§ **Aim**
Starting at the line that contains "Task: Click the Incyte partner logo" and ending at the line that contains "Image resolution: width=1204", write the records below as a JSON list of strings, one string per line, leaving out any blank lines.

§ **Source records**
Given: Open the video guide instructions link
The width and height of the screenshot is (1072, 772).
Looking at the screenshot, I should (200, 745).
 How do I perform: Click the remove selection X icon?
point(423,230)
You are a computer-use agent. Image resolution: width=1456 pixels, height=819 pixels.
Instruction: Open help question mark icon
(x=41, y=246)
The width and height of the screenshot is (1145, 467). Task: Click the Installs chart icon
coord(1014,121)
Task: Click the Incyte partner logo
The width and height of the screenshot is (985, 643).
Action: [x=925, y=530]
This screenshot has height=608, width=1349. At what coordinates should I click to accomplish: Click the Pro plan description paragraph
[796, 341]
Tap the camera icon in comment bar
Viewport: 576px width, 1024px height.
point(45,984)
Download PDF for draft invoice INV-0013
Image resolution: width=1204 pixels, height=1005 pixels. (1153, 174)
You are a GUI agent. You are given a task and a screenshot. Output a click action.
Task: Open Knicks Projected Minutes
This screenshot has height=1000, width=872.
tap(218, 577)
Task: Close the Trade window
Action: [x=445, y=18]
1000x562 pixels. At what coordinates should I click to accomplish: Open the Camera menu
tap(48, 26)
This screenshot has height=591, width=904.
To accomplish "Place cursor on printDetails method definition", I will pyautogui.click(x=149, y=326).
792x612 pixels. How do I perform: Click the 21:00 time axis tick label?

§ **Response to the task**
[
  "Task: Click the Incyte partner logo",
  "The width and height of the screenshot is (985, 643).",
  "Action: [x=925, y=530]",
  "This screenshot has height=608, width=1349. At what coordinates should I click to accomplish: Click the Pro plan description paragraph",
  "[796, 341]",
  "Tap the camera icon in comment bar",
  "Viewport: 576px width, 1024px height.",
  "point(45,984)",
  "Download PDF for draft invoice INV-0013",
  "Image resolution: width=1204 pixels, height=1005 pixels. (1153, 174)"
]